ASFA president removed, then reinstated as council minority scoffs at due process

It took four hours of deliberation for ASFA councillors to pass a motion not recognizing its president as their representative on the Sustainability Action Fund board of governors. But it was all for nothing. The Oct. 13 meeting appeared to be successful. The motion to replace president Audrey Peek passed with a decisive majority and nominations for her replacement were made and Jonathan Game was elected.

It took four hours of deliberation for ASFA councillors to pass a motion not recognizing its president as their representative on the Sustainability Action Fund board of governors. But it was all for nothing.
The Oct. 13 meeting appeared to be successful. The motion to replace president Audrey Peek passed with a decisive majority and nominations for her replacement were made and Jonathan Game was elected.
With the important business of the agenda out of the way, many of the councillors went home around midnight, when the association took a break before beginning question period.

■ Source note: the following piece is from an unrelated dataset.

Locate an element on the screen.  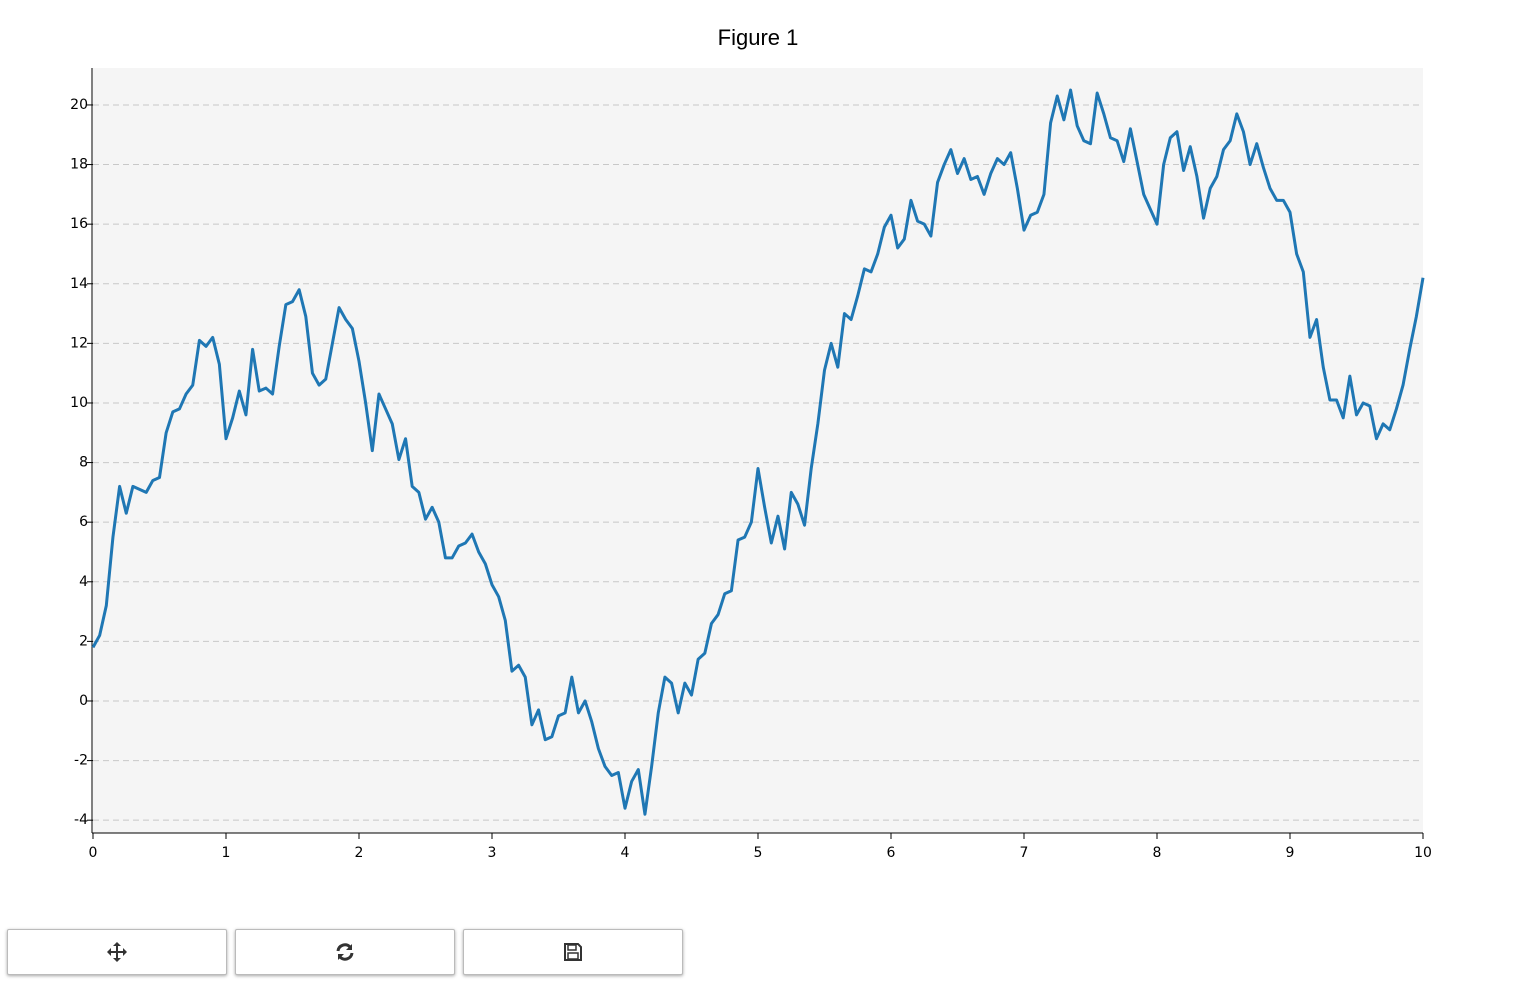
y-tick-label: 16 is located at coordinates (79, 224).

When the few councillors who stuck around reconvened, they were joined by CSU VP external Colin Goldfinch. During question period Goldfinch alleged the vote was unlawful, pointing to the fact that ASFA’s executive was asked to leave the room at one point during the meeting.
“He was intimidating and trying to make it sound like we were doing something wrong,” said Gregory Johannson, the ASFA councilor who presented the motion to have Peek removed.

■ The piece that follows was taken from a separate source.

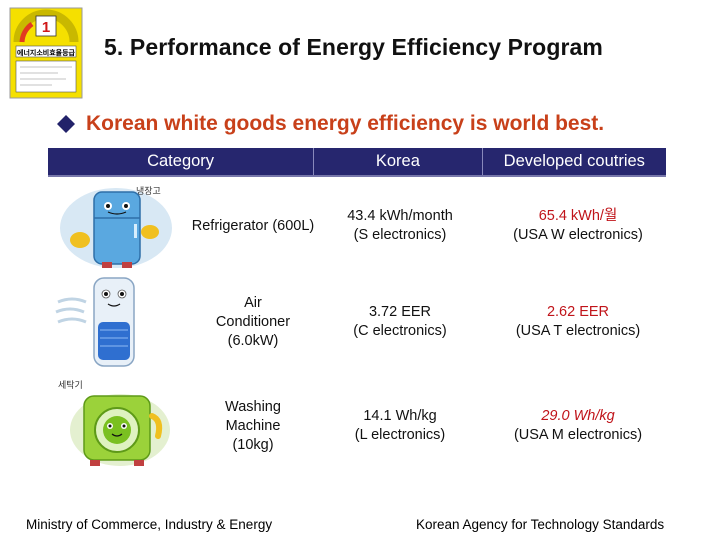 Image resolution: width=720 pixels, height=540 pixels. What do you see at coordinates (253, 426) in the screenshot?
I see `category-cell: Washing Machine (10kg)` at bounding box center [253, 426].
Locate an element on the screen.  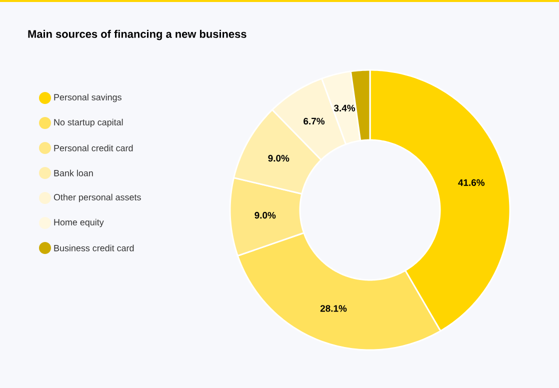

Louise Birdsell Bauer, an ASFA councillor who also sits on the CSU, said this type of reaction from Goldfinch isn’t uncommon. “He always tries to use the rules to manipulate council,” she said.
“One of our councillors was obviously influenced by Goldfinch,” said Birdsell Bauer. “And so he presented a motion to reconsider the initial motion, the motion we’d spent almost four hours deliberating.”
Johannson was discouraged by the way the meeting ended. “I thought it was a dirty trick,” he said, alluding to the fact that the decision was overturned was when more than half the councillors had left. “It’s a shame. It’s very undemocratic. Sure, we still had quorum, but the motion to reconsider isn’t representative of ASFA. The initial vote was.”
But according to Birdsell Bauer and Johannson, the problems with the meeting runs deeper. “Everything Colin was talking about took place in closed session,” Birdsell Bauer said. “Someone broke the rules and told him what happened.”
Even more problematic, according to the two councillors, is that Game, the member who was voted to represent ASFA on the SAF board, wasn’t present when his election was overturned.
“I was pretty shocked when I heard,” said Game. “I think it’s a concern how some of the members changed their minds so quickly.”
There will be a special ASFA meeting this Thursday to discuss the next step.
“Goldfinch wants us to reconsider, because he said it was a hasty decision,” said Birdsell Bauer. “It wasn’t hasty, it was four hours of deliberation and discussion that was all erased.”
Game has said he is still “100 per cent willing” to represent ASFA on the SAF board.
In the mean time, Peek will continue to serve the position.
Peek and Goldfinch did not return calls before press time.